:: WORK TO BE COMPLETED ::
Leave the pictures out. Retype exactly the lines below from the one containing "Click the Mitsubishi logo toolbar icon" through the one containing "Given: Open the MODEL section in the sidebar", and no others.

:: EXCERPTED DATA ::

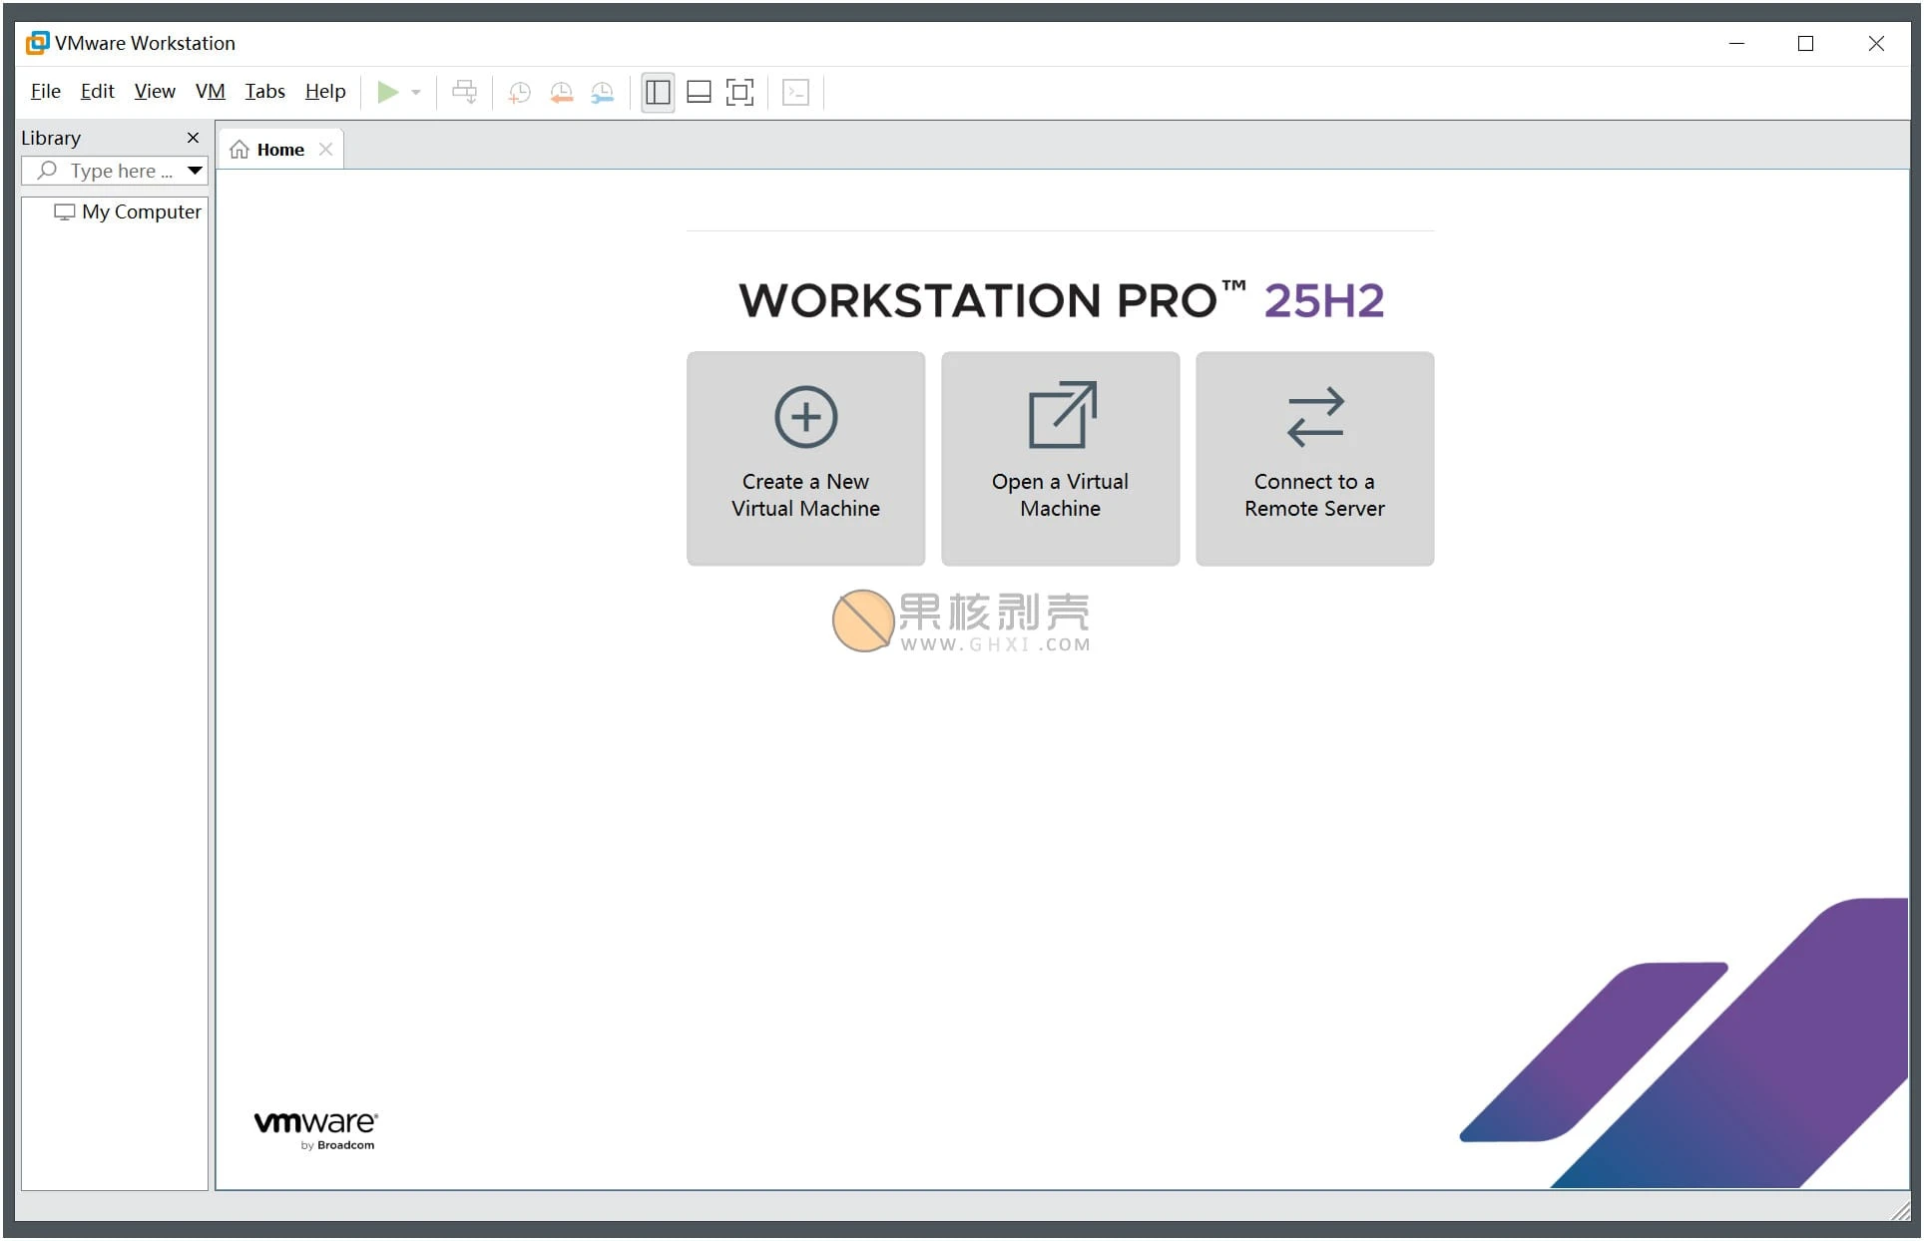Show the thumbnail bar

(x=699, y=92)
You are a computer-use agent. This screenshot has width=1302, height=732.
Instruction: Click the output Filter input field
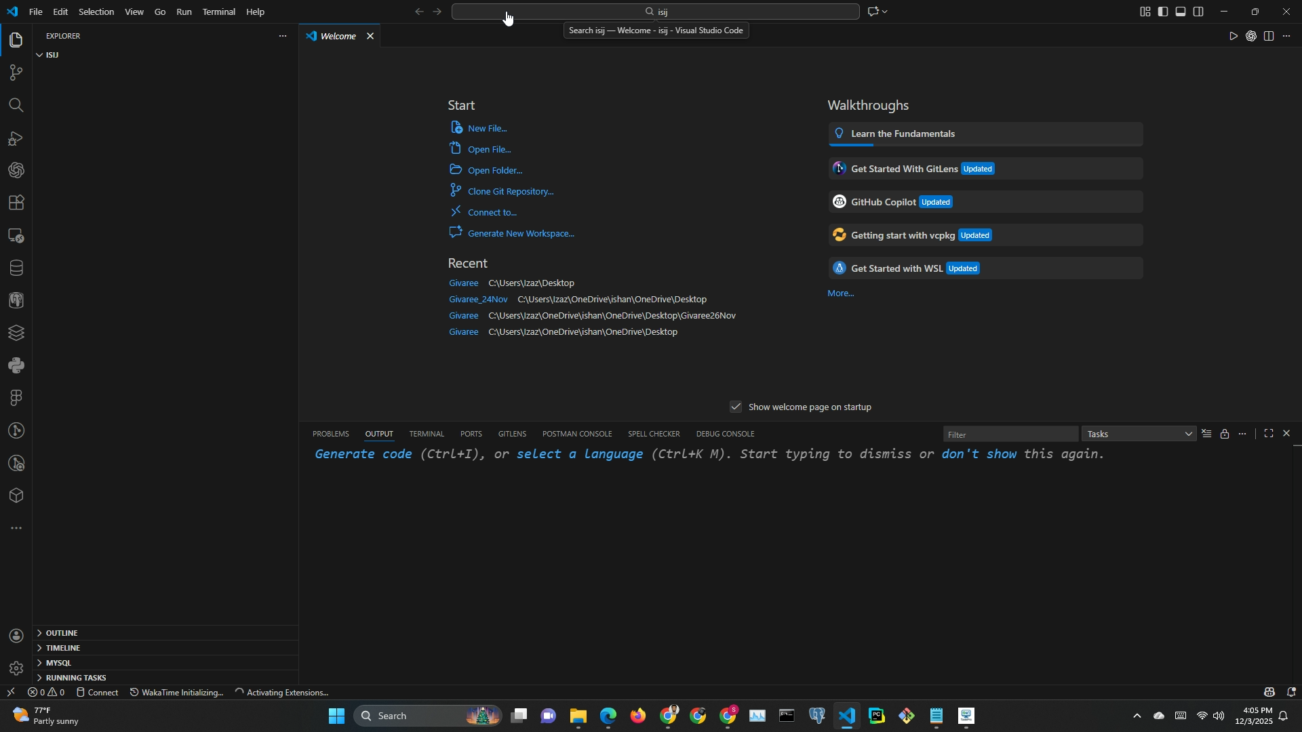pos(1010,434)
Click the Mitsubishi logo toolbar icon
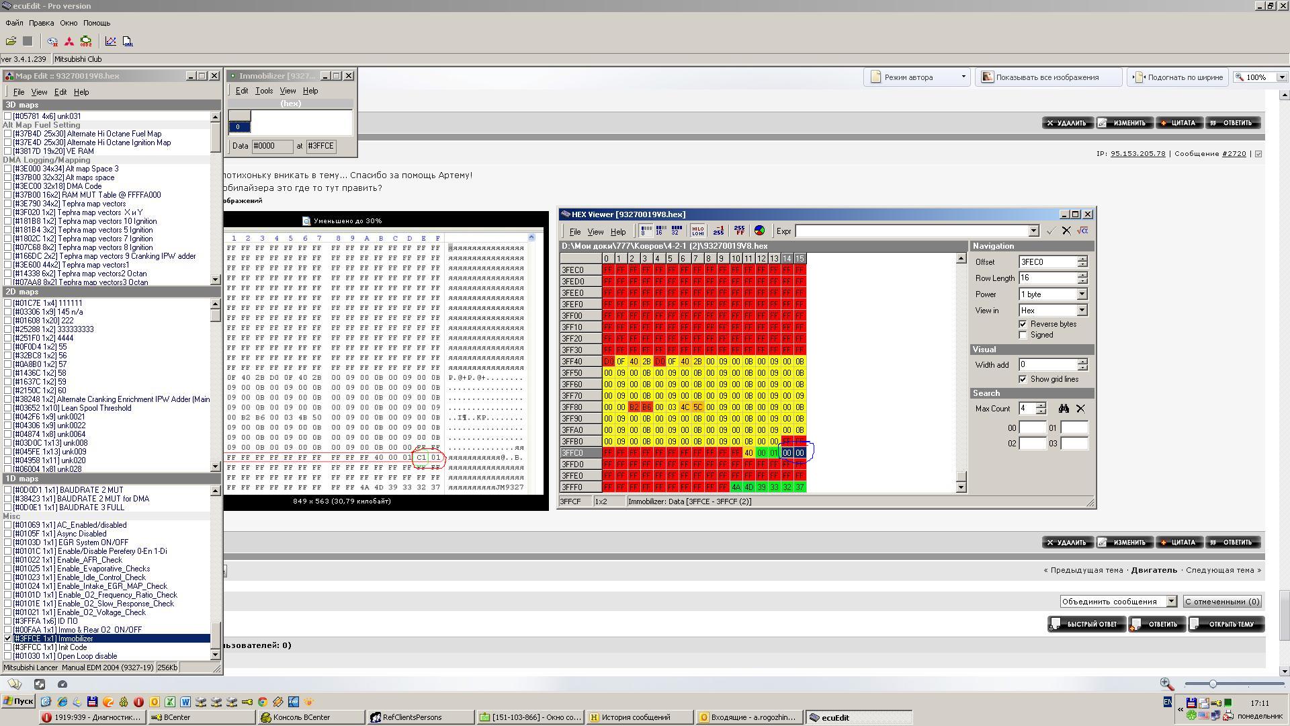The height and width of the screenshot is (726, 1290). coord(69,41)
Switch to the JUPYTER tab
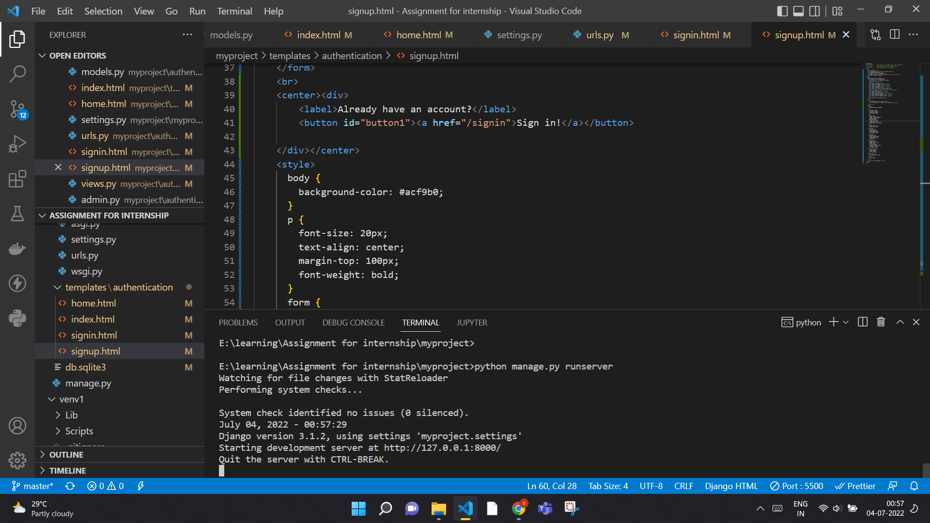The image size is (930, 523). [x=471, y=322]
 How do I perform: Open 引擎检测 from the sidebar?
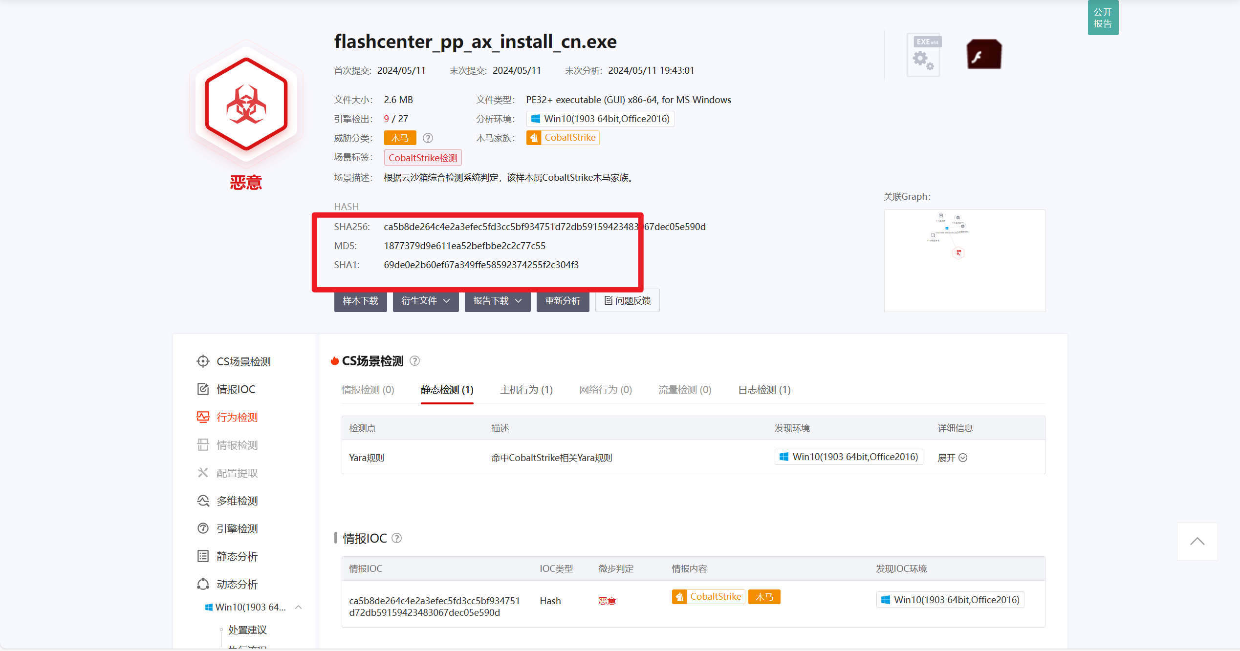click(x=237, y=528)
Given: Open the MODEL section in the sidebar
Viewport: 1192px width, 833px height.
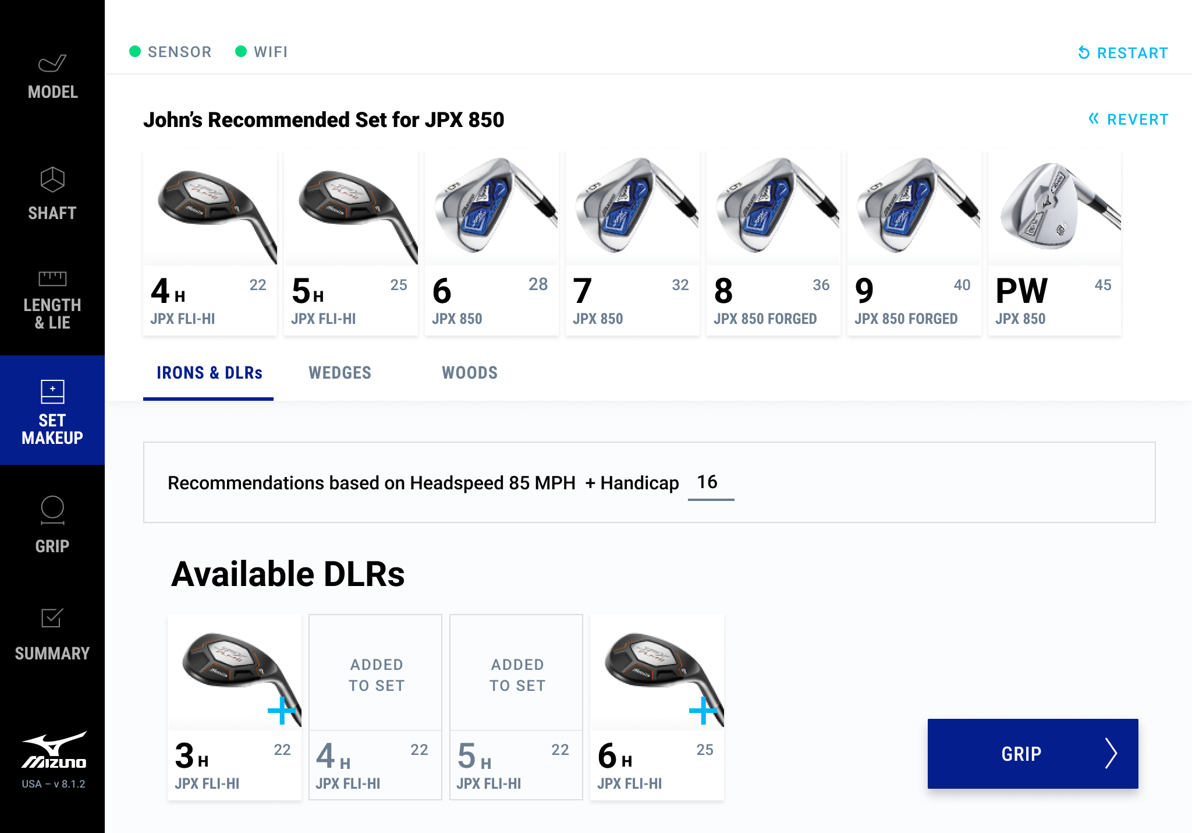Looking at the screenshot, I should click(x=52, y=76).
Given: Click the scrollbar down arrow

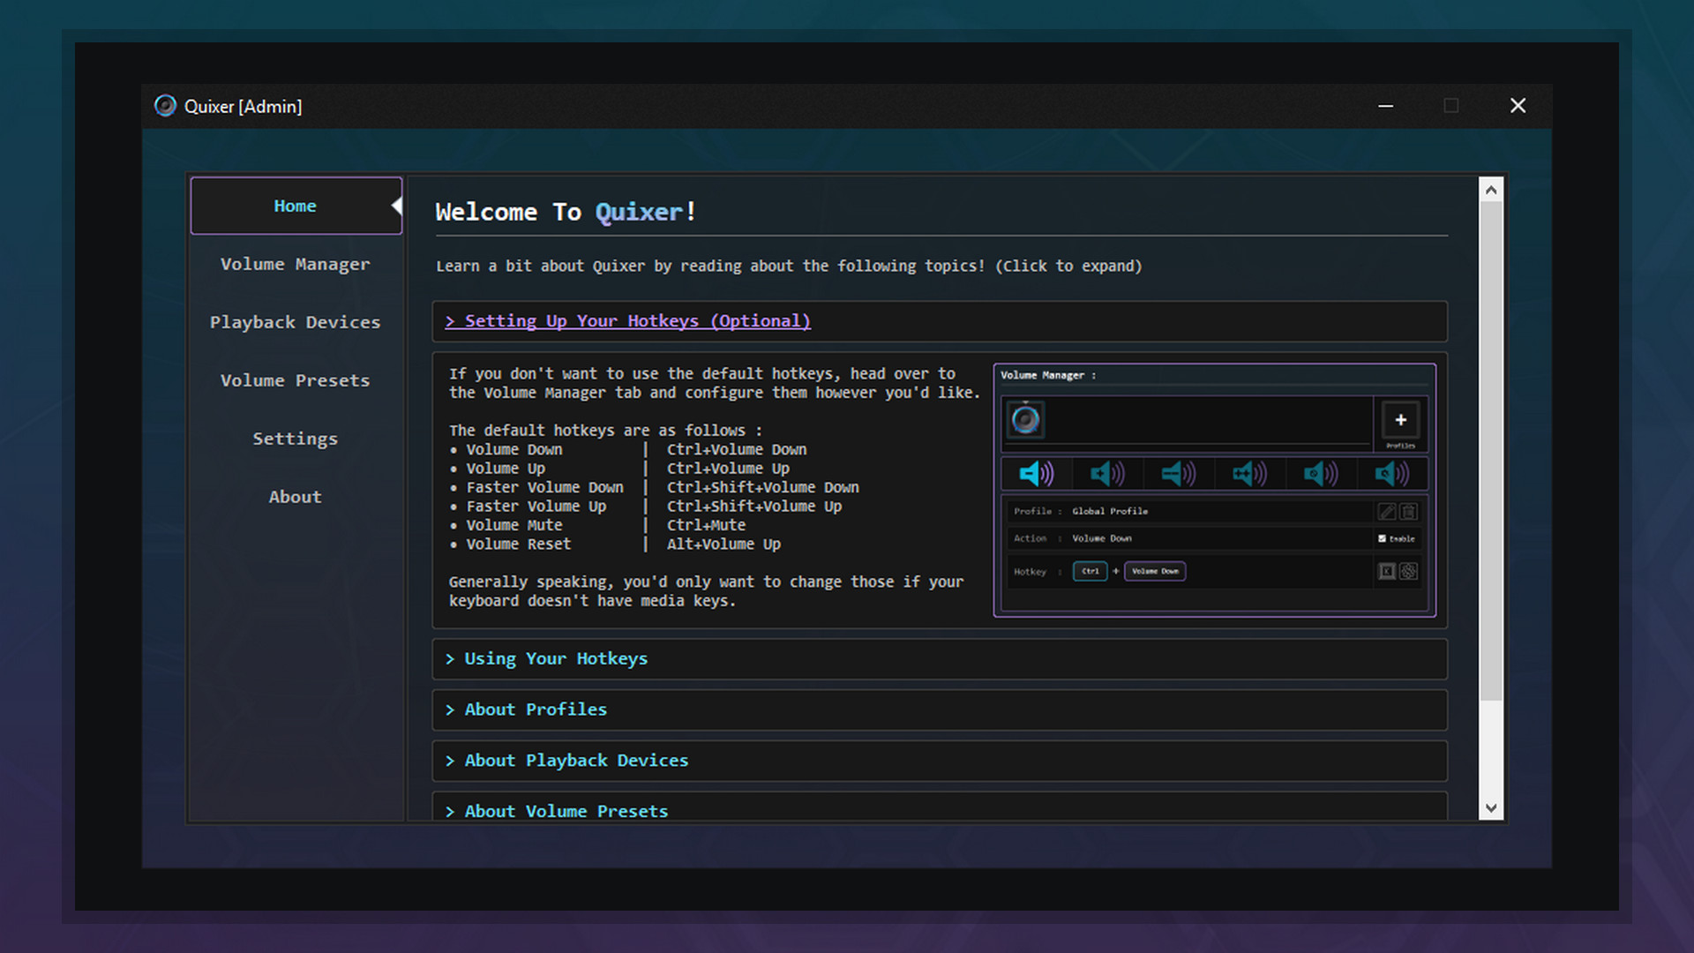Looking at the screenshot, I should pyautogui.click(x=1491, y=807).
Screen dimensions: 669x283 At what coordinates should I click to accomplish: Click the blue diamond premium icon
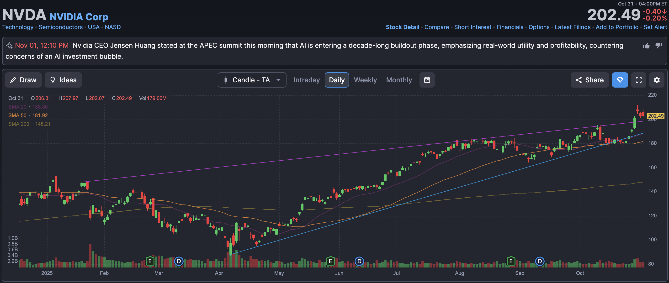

:: RESPONSE TO THIS TASK ::
Click the Mitsubishi logo toolbar icon
The height and width of the screenshot is (726, 1290). coord(69,41)
Switch to the JUPYTER tab
The image size is (930, 523). [x=471, y=322]
 How do I perform: Open 引擎检测 from the sidebar?
click(x=237, y=528)
Given: Open the MODEL section in the sidebar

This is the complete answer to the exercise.